[Collected data entries]
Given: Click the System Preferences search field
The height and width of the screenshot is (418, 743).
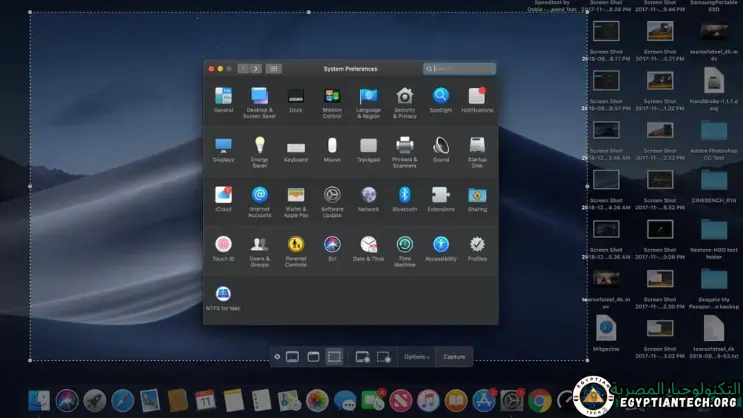Looking at the screenshot, I should 460,69.
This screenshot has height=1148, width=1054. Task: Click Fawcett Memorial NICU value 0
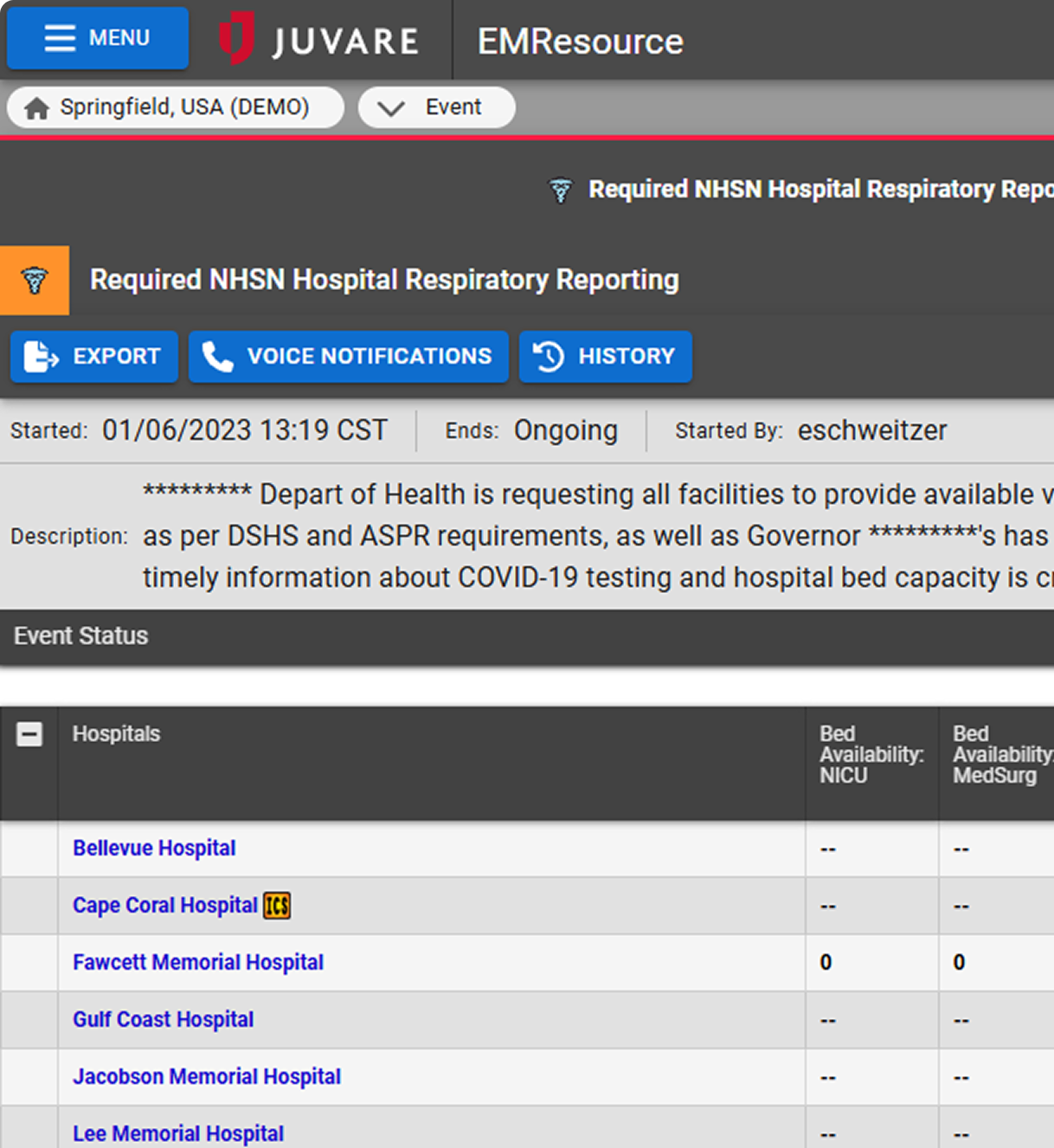(x=826, y=963)
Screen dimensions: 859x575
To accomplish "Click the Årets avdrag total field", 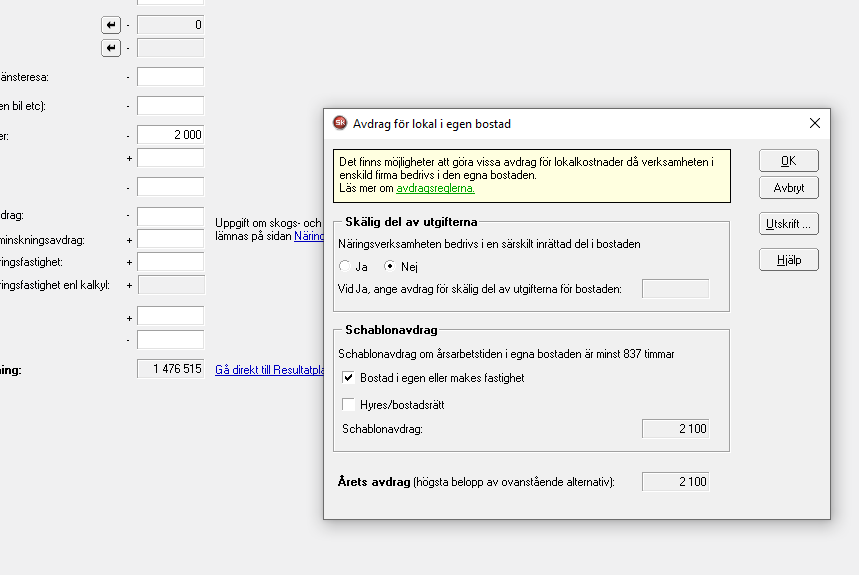I will click(x=675, y=482).
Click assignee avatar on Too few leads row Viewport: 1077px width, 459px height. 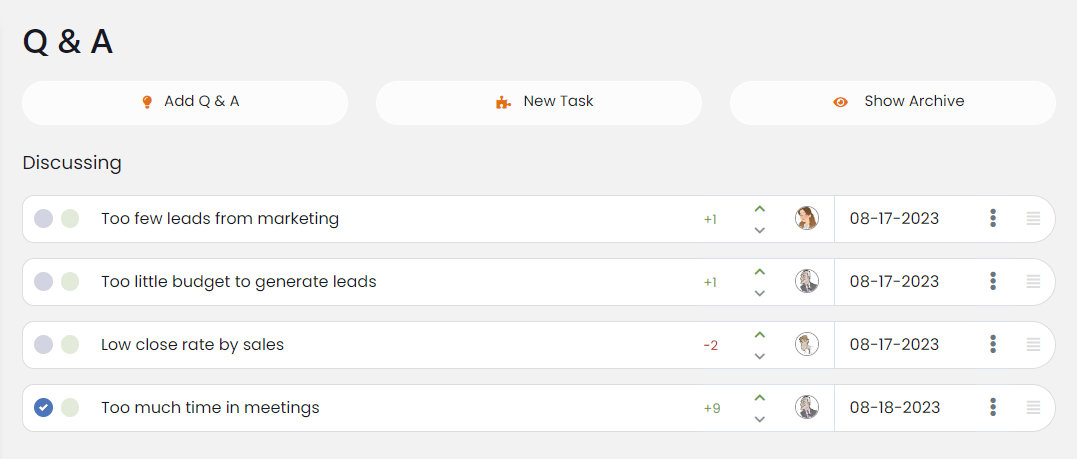tap(807, 218)
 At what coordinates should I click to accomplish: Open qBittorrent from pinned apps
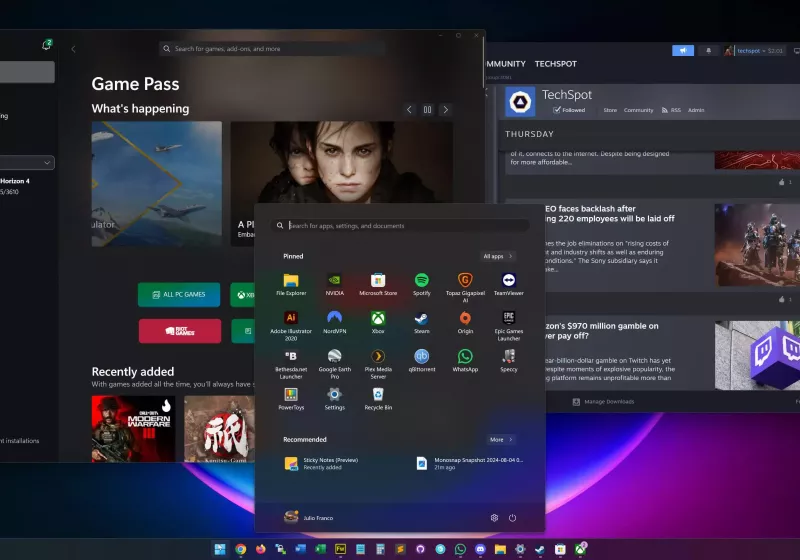(421, 356)
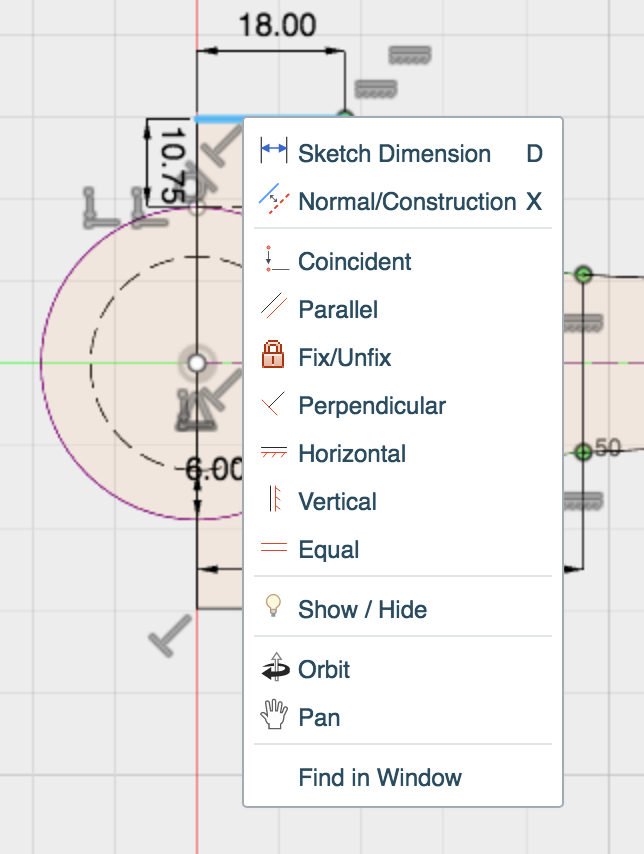
Task: Select the Coincident constraint icon
Action: pos(273,261)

> TASK OBJECTIVE
The lines wanted run from the line containing "At what coordinates" through the end of the entries; return them exactly, both ends included, and keep pictures out.

> WRITTEN SOLUTION
 At what coordinates should I click to accomplish: Open qBittorrent from pinned apps
(421, 356)
Task: Select the Coincident constraint icon
Action: pos(273,261)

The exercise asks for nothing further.